Religious vs. Non-religious
Just as there are different formats for curriculum, there are choices for the type of curriculum you use. There are both religious and non-religious options when searching for a curriculum.
There are tons of curriculums and finding the right one(s) is completely up to you and your child. Be creative, mix and match for what works for you, and if something isn’t working, don’t be afraid to switch it up.
Decide how many hours a day you will school.
Below is a handy chart from Popsugar on how many hours a day a child should be engaged.
This chart is surprising to parents because we are so used to our kids being in physical school for over 8 hours a day. We have to remember that a school day consists of changing classes, activities, recess, lunch, etc. The active learning time each day for your child is much closer to what the above chart represents.
So take a deep breath, your burden just got a little lighter!
Withdraw from school.
Go into the school to withdraw your child by filling out their drop slip (this may be an online process during the pandemic). Please note that there is NO other paperwork to fill out at this time. Some schools will insist you need to opt-in for Home Study immediately but that is not the truth. A great source for knowing your rights as a parent in regard to homeschool is Louisiana Believes.

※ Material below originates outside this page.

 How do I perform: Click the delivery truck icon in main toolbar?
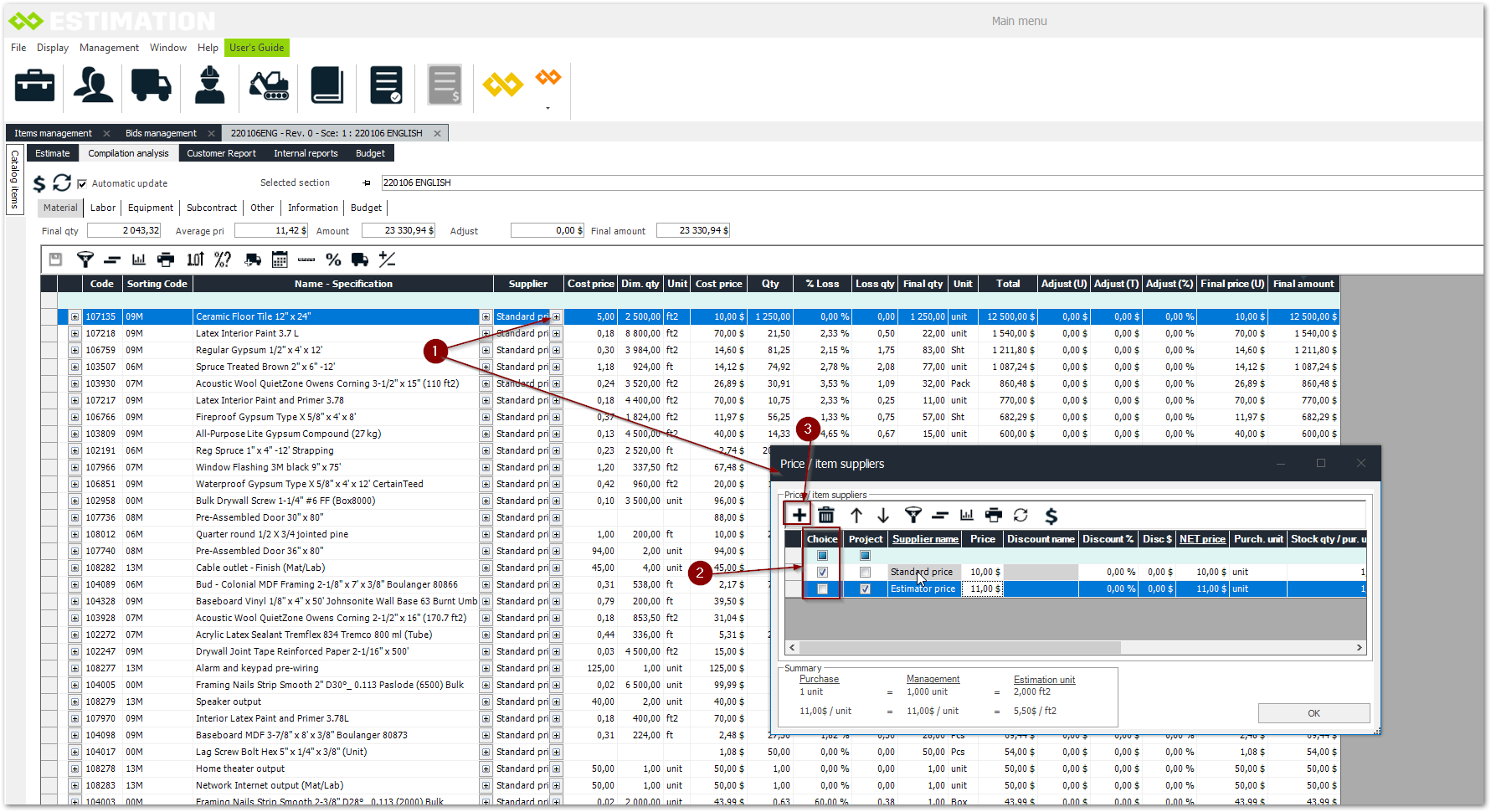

There are also many communities on Facebook for homeschool information, co-op’s, field trips, and curriculum.
Make a schedule
A schedule for both you and your child(ren) will keep you sane. Kids thrive in controlled environments. Making a schedule sets and expectation. Here is an example:
Obviously, subjects and breaks will differ but I really appreciate that chores, free time, and reflecting are a part of this particular chart.
HAVE FUN! Our children feed off of our energy. If we seem frustrated or unhappy with the process they will be too. Homeschooling is freeing, go outside, explore and turn anything into a lesson!

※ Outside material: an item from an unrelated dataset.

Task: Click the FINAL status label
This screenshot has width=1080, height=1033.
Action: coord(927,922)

A homeschool group field trip from last year!
New Orleans Aquarium
More information on the law in regard to home study vs. non-public homeschool:
Louisiana State Law on Registering to Homeschool
Home Study Option: Home School Statute. La. Rev. Stat.Ann. § 17:236. “[A] child who participates in a home study program approved by the State Board of Elementary and Secondary Education” is exempt from the compulsory attendance law. To qualify, homeschool parents must comply with the following: 1. Parents must apply to the Board of Education for approval of the home study program “within fifteen days after commencement of the program.” La. Rev. Stat. Ann. § 17:236.1(A).

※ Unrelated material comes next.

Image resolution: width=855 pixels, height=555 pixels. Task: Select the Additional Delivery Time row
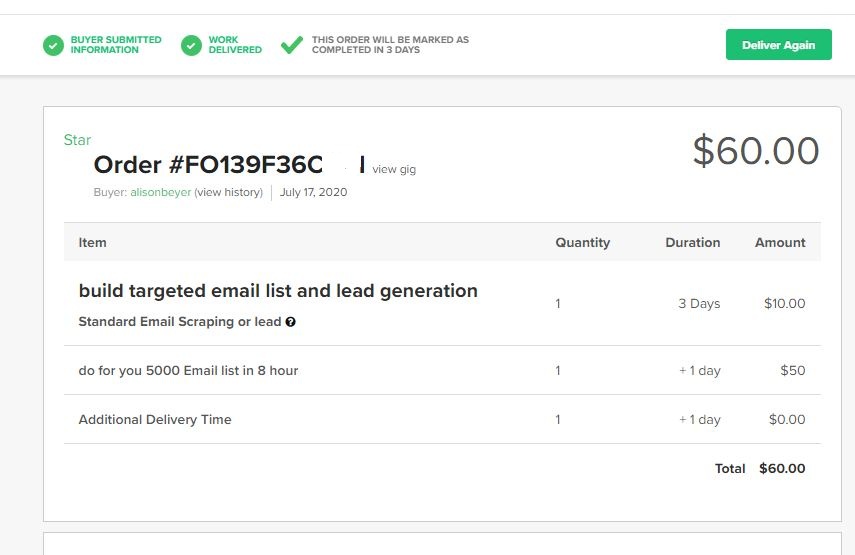coord(442,419)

A homeschool can operate as a private school in lieu of the above: Such home-based private schools which receive no local, state, or federal funds must “report to the state Department of Education their total attendance as of the thirtieth day of their school term…” La. Rev. Stat.Ann. § 17:232(C).
When using the private school option (Nonpublic): A student who is withdrawn from public school during the school year, or who attended public school the year before enrolling in a private school, must provide written notification of enrollment to the public school he attended within 10 days of enrollment. This notification must include the student’s: legal name; date of birth; gender; and race. In addition, the
notification may include a request for the student’s transcript. La. Rev. Stat. Ann. § 17:221.3(B)(1)(2).